En un momento en el que el cerebro le volvió a funcionar de forma lúcida decidió que lo más sensato era encerrarse en casa, esconderse y tener el teléfono a mano para poder contactar con el exterior. Nerviosa, buscó las llaves por todas las habitaciones de su casa. Se tropezó mientras sacaba una silla de debajo de la mesa para poder auparse hasta el estante más alto del salón. No las encontraba, la sensación de peligro aumentaba, se sentó en el suelo impotente, y al hacerlo notó que tenía algo dentro del bolsillo trasero de su pantalón: las llaves. La adrenalina le permitió coordinar el movimiento más rápido del que había sido nunca capaz y correr en dirección a la puerta dispuesta a cerrarla. Sin embargo, cuando fue a hacerlo alguien llamó al timbre. 

El miedo la acongojaba, bajo ningún concepto pensaba abrir esa puerta, pero, por suerte, reconoció esa misma sensación en los ojos anónimos que podía observaba por la mirilla. Terror, ruego y desesperación estaban dibujados en su rostro. Al abrir, le preguntó qué había pasado, pero antes de poder contestarle el hombre, incapaz de sentirse fuerte, comenzó a llorar desesperadamente suplicándole que le dejase entrar. Lo único de lo que ella fue consciente es de que estaba abrazándole y dispuesta a acogerle dentro de su pequeño apartamento.  Ambos volvieron a observar al exterior sin apenas dejarse ver a través de las cortinas, grupos de gente atemorizada que corría sin rumbo fijo. Decidida, abrió la puerta e invitó a pasar a todos aquellos que circulaban por la carretera. Pronto ni siquiera era consciente de cuántos eran. Por twitter pidió a la gente que abriera sus casas, que se cuidasen unos a otros como lo estaba haciendo ella. #PorteOuverte. No tuvo que esperar mucho para que este mensaje se extendiera por todas las cuentas que seguía. La solidaridad reinaba a pesar de los prejuicios. Personas todos los colores y religiones se escondían juntos de aquellos que decían actuar en nombre de algo y que no lo hacían más que por su ego, odio y ganas de causar daño, por todo aquello que les impedía ser humanos.

Todo el suelo, muebles e incluso la bañera se llenó rápidamente de gente. Sus miradas se encontraban alternativamente. Algunos lloraban mientras otros lograban mantener la serenidad, sin saber ellos mismos si lo conseguían por encontrar la paz interna o por el shock que les asediaba. Otros no podían evitar temblar sin parar y los restantes estaban tan bloqueados que incluso les costaba respirar. Pero, sin embargo, sea por lo que sea, había  una cosa que era común a todos. Sonreían. Estaban asustados, aterrorizados, pero había algo dentro de ellos que les hace querer sonreír. Es eso lo que les diferenciaba de los bárbaros. 
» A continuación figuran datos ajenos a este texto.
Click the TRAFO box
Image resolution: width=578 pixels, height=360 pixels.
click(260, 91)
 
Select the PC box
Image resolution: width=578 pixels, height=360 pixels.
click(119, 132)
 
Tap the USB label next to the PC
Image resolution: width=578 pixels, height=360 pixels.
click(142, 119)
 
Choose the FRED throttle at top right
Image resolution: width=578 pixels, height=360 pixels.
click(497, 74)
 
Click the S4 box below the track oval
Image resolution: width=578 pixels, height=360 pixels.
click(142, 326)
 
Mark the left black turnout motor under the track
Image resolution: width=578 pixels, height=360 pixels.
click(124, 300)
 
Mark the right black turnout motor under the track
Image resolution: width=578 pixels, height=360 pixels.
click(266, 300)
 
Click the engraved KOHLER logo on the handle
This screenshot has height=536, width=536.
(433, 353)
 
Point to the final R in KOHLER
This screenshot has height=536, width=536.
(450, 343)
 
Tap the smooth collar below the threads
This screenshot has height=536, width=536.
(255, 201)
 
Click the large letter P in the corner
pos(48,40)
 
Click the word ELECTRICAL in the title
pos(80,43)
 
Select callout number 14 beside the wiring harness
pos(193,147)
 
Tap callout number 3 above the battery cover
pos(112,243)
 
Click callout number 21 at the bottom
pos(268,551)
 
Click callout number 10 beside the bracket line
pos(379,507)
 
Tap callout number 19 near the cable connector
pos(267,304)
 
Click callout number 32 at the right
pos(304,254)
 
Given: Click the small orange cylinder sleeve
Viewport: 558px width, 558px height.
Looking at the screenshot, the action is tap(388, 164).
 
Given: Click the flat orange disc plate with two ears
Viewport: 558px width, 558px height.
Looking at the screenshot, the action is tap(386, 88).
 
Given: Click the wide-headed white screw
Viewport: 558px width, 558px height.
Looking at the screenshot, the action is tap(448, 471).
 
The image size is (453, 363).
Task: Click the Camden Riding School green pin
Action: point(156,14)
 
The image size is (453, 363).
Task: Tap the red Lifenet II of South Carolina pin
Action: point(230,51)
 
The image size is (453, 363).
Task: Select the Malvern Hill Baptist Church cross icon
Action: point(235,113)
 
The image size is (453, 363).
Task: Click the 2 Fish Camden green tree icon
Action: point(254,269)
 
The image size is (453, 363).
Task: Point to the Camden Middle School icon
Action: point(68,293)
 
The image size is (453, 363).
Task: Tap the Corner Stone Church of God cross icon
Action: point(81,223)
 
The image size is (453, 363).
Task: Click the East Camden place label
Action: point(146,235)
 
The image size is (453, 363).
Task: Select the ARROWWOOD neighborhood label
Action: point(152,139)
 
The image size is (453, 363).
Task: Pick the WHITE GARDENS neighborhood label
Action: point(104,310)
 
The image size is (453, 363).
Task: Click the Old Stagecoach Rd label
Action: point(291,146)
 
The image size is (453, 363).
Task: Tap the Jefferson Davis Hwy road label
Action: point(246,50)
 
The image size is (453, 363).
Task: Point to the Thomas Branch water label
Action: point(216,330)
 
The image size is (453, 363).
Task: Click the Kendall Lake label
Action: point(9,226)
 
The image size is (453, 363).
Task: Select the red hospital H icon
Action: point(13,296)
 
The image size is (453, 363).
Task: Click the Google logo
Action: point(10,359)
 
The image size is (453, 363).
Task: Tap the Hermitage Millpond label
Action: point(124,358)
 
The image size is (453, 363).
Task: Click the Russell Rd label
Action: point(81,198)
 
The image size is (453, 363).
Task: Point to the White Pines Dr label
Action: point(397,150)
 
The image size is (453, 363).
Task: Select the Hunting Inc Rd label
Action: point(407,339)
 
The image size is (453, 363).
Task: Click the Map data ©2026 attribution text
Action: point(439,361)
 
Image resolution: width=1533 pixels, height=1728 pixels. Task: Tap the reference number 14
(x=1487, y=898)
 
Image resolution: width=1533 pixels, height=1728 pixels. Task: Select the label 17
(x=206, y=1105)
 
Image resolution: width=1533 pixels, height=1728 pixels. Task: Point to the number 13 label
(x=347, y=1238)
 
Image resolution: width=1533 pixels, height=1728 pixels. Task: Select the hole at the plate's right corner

Se sujetaron las manos, se sentían juntos, poderosos, capaces y sabedores de que podrían batir a todo lo que se les pusiera por delante. Primero bajito, pero luego a grito pelado, empezaron a entonar un himno que acabó convirtiéndose en el mayor reflejo de la libertad.

Todos, menos ella, sentada en el suelo, en la esquina al lado del televisor, al no poder contactar con sus amigos, los cuales estaban en el bar que había sido masacrado.